EXTRAIT FOURNI:
---------------

Cependant, force est de constater que presque tous les articles rédigés de 2003 à 2005 comportent une longue, et apparemment nécessaire, description du passé de l’auteur et des prix remportés par l’œuvre en 1953, le tout généralement accompagné d’un résumé exhaustif de l’intrigue5. Or, si la pièce de Dubé est à ce point intemporelle, de tels rappels historiques étaient-ils nécessaires ? Ne serait-ce pas plutôt que Zone a été plus oubliée que l’on aurait bien voulu le croire, du moins dans la mémoire collective populaire ?
La réponse à cette question est à trouver dans le fait que l’accent de la pièce, ou ce par quoi elle touche la majorité des gens, s’est déplacé. En effet, les préoccupations linguistiques de 1977 et l’idée de la renaissance d’un théâtre « nôtre » de 19536 ont reculé au profit d’un intérêt pour la représentation des jeunes et de leurs problèmes, thèmes intrinsèques au texte. Ainsi, pour plusieurs, les malheurs et les espoirs des jeunes de 1953 sont identiques ou presque à ceux de la « génération Nintendo », ce qu’explique de belle et juste façon le chroniqueur Stéphane Despatie :
Ce que dévoile la pièce, qui malheureusement est toujours très actuelle, c’est le cri des adolescents qui ne savent pas quoi faire pour entrer dans le monde des adultes, pour camper leur identité. C’est la rupture avec le passé, c’est le refus d’un avenir qui ressemble à celui de leurs parents, c’est l’amour qui se pointe, c’est la fraternité possible, libre, loin du travail qui ressemble à de l’exploitation. La marge et le pouvoir sont des ingrédients séduisants, autant que le besoin d’être aimé et respecté, voire admiré. Et il y a aussi le droit au rêve, à l’espoir, aux changements sociaux (Despatie, 2005).

---------------

CONSIGNE A: Dans l'extrait sur la pièce Zone, réduisez en une courte liste le paragraphe qui commence par « Ce que dévoile la pièce ». Gardez-en les idées principales.
CONSIGNE B: Poursuivez l'extrait sur la pièce Zone de Dubé à partir de la citation de Stéphane Despatie qui le termine.

[Données de coordonnées des éléments]
---------------

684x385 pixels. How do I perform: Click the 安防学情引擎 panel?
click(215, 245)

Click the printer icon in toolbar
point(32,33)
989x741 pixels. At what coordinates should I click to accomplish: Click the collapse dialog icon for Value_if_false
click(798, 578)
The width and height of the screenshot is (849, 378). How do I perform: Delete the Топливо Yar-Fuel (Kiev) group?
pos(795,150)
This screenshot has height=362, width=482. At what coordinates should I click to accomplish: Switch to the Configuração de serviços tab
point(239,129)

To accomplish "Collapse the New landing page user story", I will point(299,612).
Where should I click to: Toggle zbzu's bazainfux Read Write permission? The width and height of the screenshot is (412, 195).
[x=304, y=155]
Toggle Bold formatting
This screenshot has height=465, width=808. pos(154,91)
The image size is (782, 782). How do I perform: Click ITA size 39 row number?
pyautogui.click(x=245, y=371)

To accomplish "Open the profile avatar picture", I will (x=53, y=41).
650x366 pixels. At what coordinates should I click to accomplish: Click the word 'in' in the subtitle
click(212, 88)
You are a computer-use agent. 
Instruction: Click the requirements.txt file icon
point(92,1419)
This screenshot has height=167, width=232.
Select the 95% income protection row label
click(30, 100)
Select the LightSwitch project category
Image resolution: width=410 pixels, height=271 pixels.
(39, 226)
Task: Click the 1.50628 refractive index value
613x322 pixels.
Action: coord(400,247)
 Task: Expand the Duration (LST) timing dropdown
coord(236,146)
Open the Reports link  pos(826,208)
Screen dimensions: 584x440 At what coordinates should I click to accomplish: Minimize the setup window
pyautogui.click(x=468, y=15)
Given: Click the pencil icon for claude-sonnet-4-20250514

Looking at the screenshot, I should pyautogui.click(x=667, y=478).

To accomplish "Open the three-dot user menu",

---------------

RÉPONSE RÉDIGÉE A:
- La pièce, toujours actuelle, montre le cri d'adolescents qui ne savent pas comment entrer dans le monde des adultes ni affirmer leur identité.
- Elle montre leur rupture avec le passé et leur refus d'un avenir semblable à celui de leurs parents.
- Elle montre l'amour qui naît et une fraternité libre, loin d'un travail qui ressemble à de l'exploitation.
- La marge et le pouvoir séduisent ces jeunes, tout comme le besoin d'être aimés, respectés, voire admirés.
- La pièce parle aussi du droit au rêve, à l'espoir et aux changements sociaux.

RÉPONSE RÉDIGÉE B:
Aux dires de plusieurs critiques, c’est parce que les préoccupations des adolescents n’ont pas changé, et ne changeront probablement jamais, que Zone réussit encore à provoquer une si grande réaction chez le public, majoritairement composé de groupes scolaires, de 2003 à 2005. Marie-Anne Alepin raconte d’ailleurs que plusieurs jeunes allaient parler aux comédiens après la représentation pour les féliciter et leur dire à quel point la pièce les avait touchés7. Marcel Dubé, qui a suivi la progression de la troupe lors de la tournée, a été fort impressionné par cette réaction positive des adolescents. Toujours préoccupé par ce qu’il ressentait lui-même en 1953, l’auteur croit cependant que les jeunes d’aujourd’hui ont une vie plus difficile que ceux qu’il côtoyait pendant l’écriture de la pièce et avoue en entrevue : « Peut-être que si j’avais à retoucher Zone, les personnages adolescents y seraient encore plus durs entre eux » (Bérubé, art. cit.).
De ce point de vue, Zone serait donc un véritable classique, en ce sens que les thèmes qui y sont abordés seraient encore d’actualité, cinquante ans après sa création : la pièce paraît comme un drame actuel, pertinent malgré quelques éléments conventionnels. Selon plusieurs, l’œuvre ne daterait aucunement et devrait toujours être abordée avec actualité : elle resterait intemporelle socialement, politiquement et dans le monde de la dramaturgie, ouvrant du coup « une porte sur la modernité » (Saint-Pierre, 2005). Réaction quasi unanime, donc, de la part des critiques : en 2003-2005, Zone est un classique intemporel, et c’était une idée de génie que de la monter au tournant du millénaire.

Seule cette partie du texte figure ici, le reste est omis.